業界トピックス

弁護士はどうやってワークライフバランスを確保すべきか?

目次
  • 1.ワークライフバランスとは

  • 2.弁護士の働き方

  • 3.弁護士がワークライフバランスを実現させるコツ

  • 4.弁護士の勤務先別ワークライフバランスの傾向

  • 5.まとめ

1.ワークライフバランスとは

 日本では、少子高齢化に伴い労働人口そのものが減少する中、若者、女性、高齢者の労働市場への参加を促すことが必須になっています。

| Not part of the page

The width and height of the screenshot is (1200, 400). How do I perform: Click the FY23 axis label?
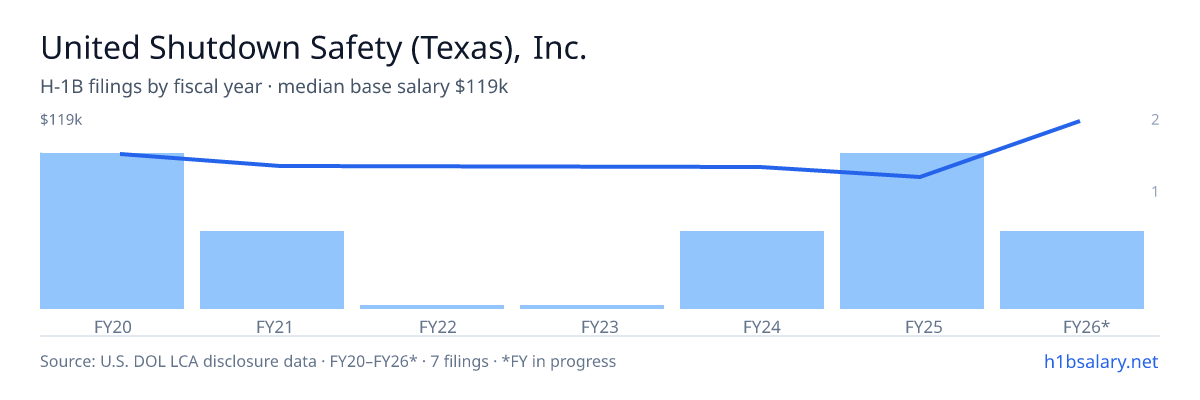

その実現のため、「働き方改革」と称して、仕事と生活に関する多様な価値観への対応、過酷な労働環境の改善、出産・育児・介護といったライフイベントに左右されずに働き続けられる企業体制の構築などが進められてきており、この流れの中で、「仕事と生活の調和」すなわちワークライフバランスが重視されてきています。

2.弁護士の働き方

 勤務時間の固定されているインハウスローヤーを除けば、弁護士のワークライフバランスは良いとは言えないと思われます。
 例えば、法律事務所勤務の場合、1日の労働時間は平均して10時間以上の弁護士も多いようですが、本来、弁護士の報酬は労働時間に応じて支払われるものではないので、「残業」という考え方にもなじみません。書面の起案やメールのやりとりのような法律事務所外でもできる仕事が多い分、やるべきことがあれば深夜・休日を問わず働くことになります。
 また、法律事務所の垣根を越えて様々な弁護士が集まる弁護団の会議や、弁護士同士の有志が開催する勉強会などは、通常の業務時間を避けて夜間や土日祝日に開催されることも少なくありません。
 事件の受任について裁量がある立場の弁護士であれば、受任件数を減らすことで労働時間の短縮を図ることはできますが、その場合は収入も減るというジレンマを抱えることになります。
  
 また、改善されつつあるとはいえ、業界全体としてみると、子育てをしながら働く環境が整っているとは言い難いのが実情です。固定給で働いている弁護士以外は、出産・育児で稼働しない時期の収入は激減します(場合によってはゼロになります)し、独立開業している場合は賃料や人件費といった必要経費の分だけ赤字になることさえあります。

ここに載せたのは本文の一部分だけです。